The California College of the Arts (CCA), which has struggled with declining enrolment and a $20m deficit, will close permanently in 2027. The college’s recently expanded campus in San Francisco, as well as its former properties in Oakland, will be purchased by Nashville’s Vanderbilt University.
“This was not a decision we reached lightly, and we expect there may be feelings of shock, frustration and disappointment,” David Howse, CCA’s president, wrote in a message posted today (13 January) on the college’s website. “After nearly two years of working to resolve the college’s underlying financial challenges, we know this is the necessary step to take.”
Vanderbilt will operate the former CCA complex in San Francisco as a West Coast satellite campus for around 1,000 undergraduate and graduate students, including art and design programmes. Vanderbilt will also take ownership of CCA’s former campus in Oakland, which the college occupied from 1922 to 2022, though its plans for that property have not been finalised.
Beyond its programmes in ceramics, fashion design, sculpture, textiles, painting and drawing, curatorial practice and more, one of CCA’s main public-facing attractions is its contemporary-art centre—the CCA Wattis Institute for Contemporary Arts. A spokesperson for the college tells The Art Newspaper that the Wattis will continue to operate after CCA winds down, as part of a “CCA Institute at Vanderbilt”. That will also include maintaining CCA’s archival materials and engaging with the college’s alumni—who include prominent contemporary artists such as Jules de Balincourt, Toyin Ojih Odutola and Hank Willis Thomas.
Howse’s message announcing the closure at the end of the 2026-27 academic year notes that the students on track to graduate by then (numbering 484, according to KQED) will be able to, while CCA “will be working closely with accredited institutions to establish transfer and completion pathways” for students whose coursework extends beyond spring 2027. That may require students to relocate relatively far afield since, as Howse notes: “CCA is the only remaining private art-and-design school in the Bay Area”.
According to KQED, a total of 207 undergraduate students and 117 graduate students started their studies at CCA last autumn. (Several of the region's largest private universities, including the University of California Berkeley, Stanford University and San Francisco State University, offer undergraduate and graduate programmes in fine art, art history and related fields.)
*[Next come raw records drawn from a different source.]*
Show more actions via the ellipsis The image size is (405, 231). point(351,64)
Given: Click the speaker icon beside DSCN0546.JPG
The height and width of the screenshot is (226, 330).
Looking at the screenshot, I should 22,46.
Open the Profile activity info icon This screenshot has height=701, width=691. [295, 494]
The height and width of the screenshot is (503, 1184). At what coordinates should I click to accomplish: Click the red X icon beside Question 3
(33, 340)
Before the start of the 2024-25 school year, Howse held a meeting with 300 CCA staff and faculty to share the severity of the college’s financial problems, including a $20m budget deficit and enrolment down a third from its 2019 high of around 1,800 full-time students. At the time, the college had wrapped up a $97.5m overhaul of its San Francisco campus as it integrated activities previously conducted on its Oakland campus. The college was able to stave off the worst impacts of that crisis, but only temporarily.
“Yes, it is true that with the generous help of trustees, a group of important private donors and a grant of $20m from the state of California, we were able to avoid a financial crisis and earn time to plan more effectively for the future,” Howse wrote. “And yes, it is true that a series of budget cuts have provided some relief on the expense side. But these measures have proven to be temporary and not sustainable if we are to serve our community effectively.”
News of CCA’s closure comes after another storied Bay Area art school, the San Francisco Art Institute, closed amid similar deficit and enrolment problems. That school, already struggling before the pandemic, was left in an even more precarious position, shuttering in 2022 and filing for bankruptcy the following year. It was acquired by Laurene Powell Jobs's nonprofit in 2024 and is said to be reopening as an unaccredited art school at a future date.